Verilen alıntı:
━━━━━━━━

20 Şubat 2017 Pazartesi

DİVAN-I KEBİR 3 CİLT 2640 İNCİ BEYİT

(Mevlana Hazretleri Tebrizli Tanrı Şems’ini anlatıyor)

2640. Tanrı’nın her an ballar-şekerlerle (Tatlılıklarla) geliştirdiği o yüze hiç yaraşmıyor, ekşitme yüzünü.

Çehrenin asık olması şöyle dursun, yeri mi bunun?
Yüz binlerce acıyla ekşi, yüzüne yaklaşsa güzelleşir, neşelenir, gider.

Kıyamet günü, yüzün gizli kalırsa cehennem, cennetlerin başköşesinden bile daha hoş olur.

Kış ortasında yepyeni bir bahar diliyorsan güzelliğinin bahçesine gir de ağaçlar dik.

Halkın, Cuma günü bayramlar görmesini istiyorsan minbere çık, sıfatlarını (Niteliklerini) oku, kendini öv.

Hayır, yanlış söyledim, çünkü sen minbere çıksan minber kanatlanır, gönül gibi uçuverir.

Beni şekerinle, ballarınla konuk et;
Ot getirip koyma önüme, hayvan değilim ben.

Melek ne yer?
Tanrının güzelliğini;
Ay ile yıldızın gıdası, dünyanın güneşindendir (Şems Hazretlerinin nurundan aydınlanır).

Mısırlılar, ekmek derdiyle korkulara düşerken halk, o kıtlıkta Yusuf’un güzelliğinden gıda alıyordu.

Susayım, çünkü bir kere daha söze dalayım da kendisi ortadan kayboluversin;
Bunu istiyor sevgili.

━━━━━━━━

Veri kümesi içeriği:
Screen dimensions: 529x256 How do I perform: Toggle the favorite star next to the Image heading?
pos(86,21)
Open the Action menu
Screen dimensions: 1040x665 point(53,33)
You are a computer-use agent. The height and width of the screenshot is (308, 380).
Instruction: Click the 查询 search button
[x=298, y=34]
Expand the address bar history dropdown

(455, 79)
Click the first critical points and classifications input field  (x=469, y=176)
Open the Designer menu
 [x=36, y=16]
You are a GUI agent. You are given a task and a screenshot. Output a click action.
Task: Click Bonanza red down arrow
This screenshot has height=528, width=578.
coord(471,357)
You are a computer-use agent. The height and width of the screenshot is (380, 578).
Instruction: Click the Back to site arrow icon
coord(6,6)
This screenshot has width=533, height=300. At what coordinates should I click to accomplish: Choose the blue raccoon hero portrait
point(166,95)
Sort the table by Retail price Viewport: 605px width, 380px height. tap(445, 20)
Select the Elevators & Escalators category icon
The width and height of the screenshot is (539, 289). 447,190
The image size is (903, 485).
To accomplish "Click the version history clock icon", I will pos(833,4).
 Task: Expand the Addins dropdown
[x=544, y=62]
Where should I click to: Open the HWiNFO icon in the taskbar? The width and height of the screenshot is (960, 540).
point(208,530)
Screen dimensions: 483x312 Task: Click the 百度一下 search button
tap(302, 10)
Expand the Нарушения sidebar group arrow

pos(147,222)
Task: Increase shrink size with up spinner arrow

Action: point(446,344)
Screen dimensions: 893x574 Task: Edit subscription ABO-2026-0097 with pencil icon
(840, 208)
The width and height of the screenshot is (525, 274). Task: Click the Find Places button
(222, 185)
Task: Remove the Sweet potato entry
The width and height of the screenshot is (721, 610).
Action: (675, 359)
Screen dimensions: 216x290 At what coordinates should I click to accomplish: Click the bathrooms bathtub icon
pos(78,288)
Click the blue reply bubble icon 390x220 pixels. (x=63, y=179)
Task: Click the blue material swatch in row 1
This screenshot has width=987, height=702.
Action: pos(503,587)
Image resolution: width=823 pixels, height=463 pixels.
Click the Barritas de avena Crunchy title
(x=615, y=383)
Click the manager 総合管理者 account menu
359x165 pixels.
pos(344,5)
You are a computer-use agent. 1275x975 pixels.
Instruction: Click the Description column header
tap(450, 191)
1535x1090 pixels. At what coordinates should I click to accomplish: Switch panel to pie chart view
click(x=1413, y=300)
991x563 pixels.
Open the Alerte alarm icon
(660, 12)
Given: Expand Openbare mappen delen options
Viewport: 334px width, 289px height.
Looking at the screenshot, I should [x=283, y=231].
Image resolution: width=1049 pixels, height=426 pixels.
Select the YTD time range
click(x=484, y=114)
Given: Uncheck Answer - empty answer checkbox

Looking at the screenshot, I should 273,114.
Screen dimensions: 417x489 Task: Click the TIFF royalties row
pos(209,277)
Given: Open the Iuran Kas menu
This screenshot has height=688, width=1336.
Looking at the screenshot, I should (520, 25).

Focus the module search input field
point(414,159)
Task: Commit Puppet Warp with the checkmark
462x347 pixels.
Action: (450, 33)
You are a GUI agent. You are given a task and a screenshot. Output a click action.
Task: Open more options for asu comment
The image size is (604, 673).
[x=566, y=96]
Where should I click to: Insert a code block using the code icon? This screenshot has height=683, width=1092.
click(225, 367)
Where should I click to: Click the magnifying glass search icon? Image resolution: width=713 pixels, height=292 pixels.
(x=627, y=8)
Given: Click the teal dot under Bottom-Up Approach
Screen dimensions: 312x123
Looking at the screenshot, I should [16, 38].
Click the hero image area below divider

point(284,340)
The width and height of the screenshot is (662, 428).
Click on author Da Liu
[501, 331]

━━━━━━━━

Görev tanımı:
Divan-ı Kebir metninde "Kıyamet günü, yüzün" ile başlayıp "gönül gibi uçuverir." ile biten bölümü hiç değiştirmeden geri verir misin? Kayıtların bu metinle hiçbir ilgisi yoktur.

Görevin sonucu:
Kıyamet günü, yüzün gizli kalırsa cehennem, cennetlerin başköşesinden bile daha hoş olur.

Kış ortasında yepyeni bir bahar diliyorsan güzelliğinin bahçesine gir de ağaçlar dik.

Halkın, Cuma günü bayramlar görmesini istiyorsan minbere çık, sıfatlarını (Niteliklerini) oku, kendini öv.

Hayır, yanlış söyledim, çünkü sen minbere çıksan minber kanatlanır, gönül gibi uçuverir.